The cumulative risk-adjusted mortality plots for our patients with normal aorta or moderate ascending aortic atherosclerosis demonstrate that highly satisfying results in CABG can be obtained with the use of the extracorporeal circulation when the patient group with severe ascending aortic atherosclerosis is excluded. Lives saved versus EuroSCORE predictions have so far only been demonstrated for off-pump CABG.23
Concerning 3-year survivals, our data are well comparable with results published by Moshkovitz and colleagues,22 who described a 3-year survival in the 60% range for CABG patients with calcified ascending aorta. Similar results were reported by Davila-Roman and coworkers.3 AAAD has most recently been discussed as a risk factor for long-term neurologic events. Our patients with severe AAAD did not have a higher incidence of neurologic events per 3 years, as compared with patients who exhibited moderate or mild disease (Figure 2, B). Davila-Roman and colleagues3 described differences in the occurrence of stroke between similar patient groups. When looking at his data in detail, strokes in his series primarily occurred in the perioperative period and on the long-term course there were only slight differences between patients with different grades of AAAD.

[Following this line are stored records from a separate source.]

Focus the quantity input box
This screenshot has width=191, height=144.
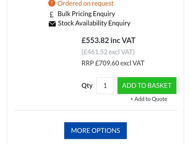click(x=105, y=85)
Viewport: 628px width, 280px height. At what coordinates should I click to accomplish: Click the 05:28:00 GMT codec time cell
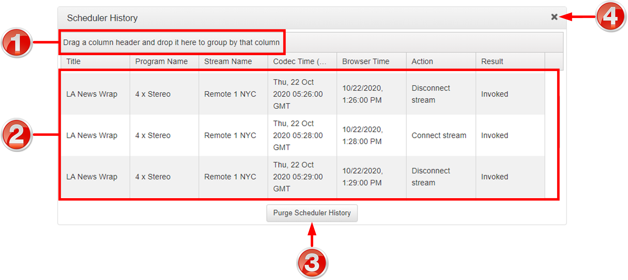[x=298, y=135]
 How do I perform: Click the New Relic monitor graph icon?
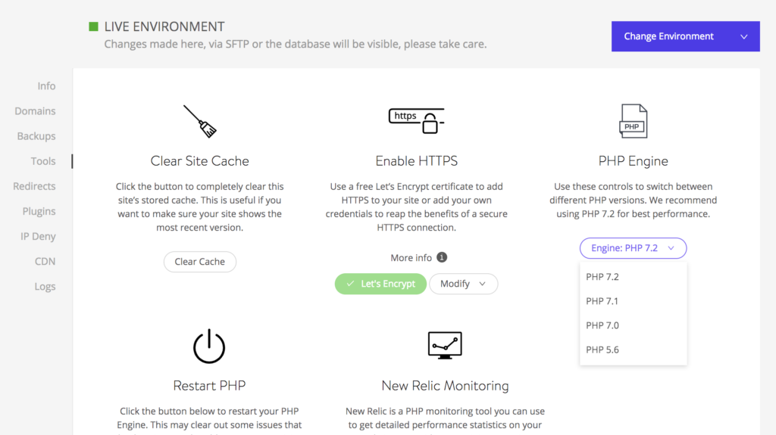(x=445, y=345)
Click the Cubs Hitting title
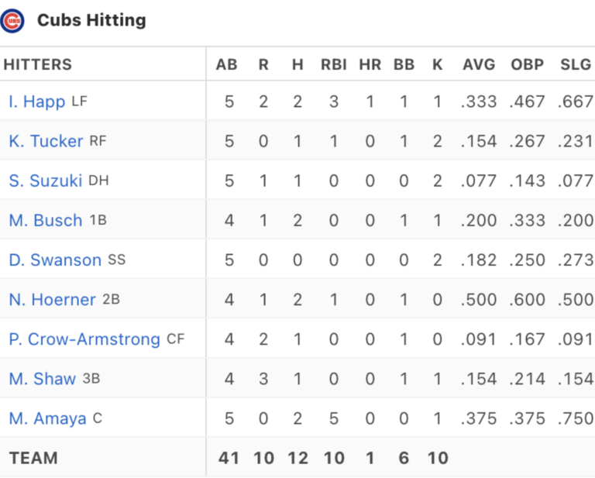The image size is (595, 478). click(91, 20)
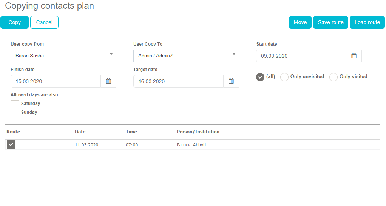Expand the User copy from dropdown
The height and width of the screenshot is (206, 386).
pos(63,56)
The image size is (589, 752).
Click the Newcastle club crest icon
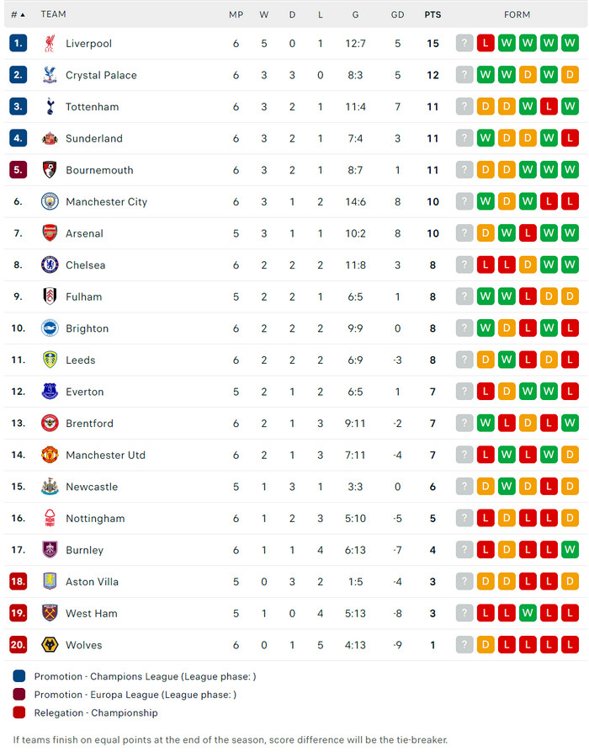tap(50, 487)
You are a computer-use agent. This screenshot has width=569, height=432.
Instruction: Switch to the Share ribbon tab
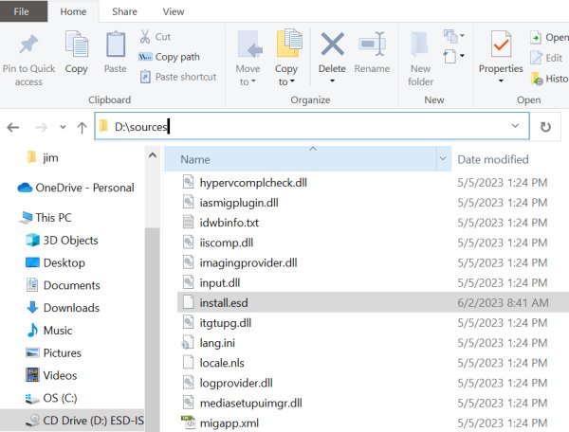click(x=124, y=11)
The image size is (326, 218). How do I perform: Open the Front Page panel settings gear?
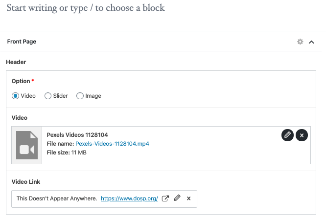(x=300, y=42)
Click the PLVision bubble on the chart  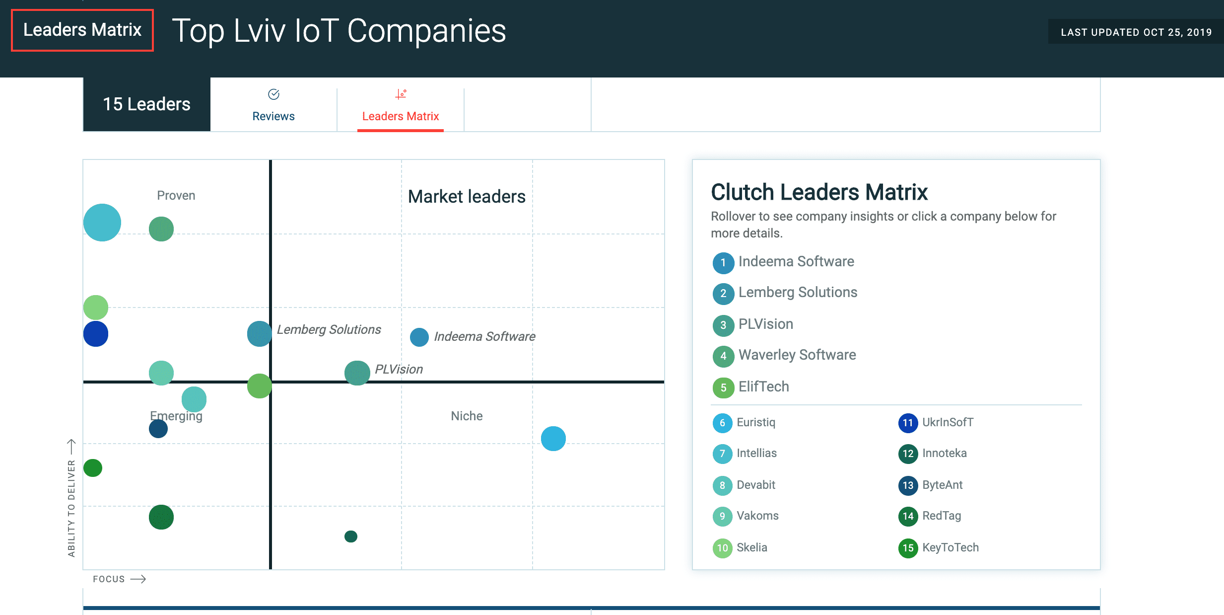[x=357, y=373]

From our data we conclude that EAS in CABG grafting can lead the surgeons decisions toward modifications of operative techniques in the presence of ascending aortic atherosclerosis. By these modifications low stroke rates can be achieved in high-risk patients with severe disease. Modifications using off-pump CABG and aortic no-touch techniques seem to play a very promising role in management of ascending aortic atherosclerosis. Probably the severity of strokes can be reduced by changes in the operative strategy. Mortality and myocardial infarction, however, may be prevalent in patients with severe ascending aortic atherosclerosis. The impact of ascending aortic atherosclerosis on medium-term cerebral events is probably less dramatic than previously reported.
Limitations of the study
This study has its limitations because of its retrospective design; in addition, there was no uniform protocol for the operative strategy, but in fact an algorithm was used as a guideline for operative modifications in the presence of AAAD, with the individuality of the surgeons decision. However, it would be impossible to conduct this study in a randomized prospective fashion.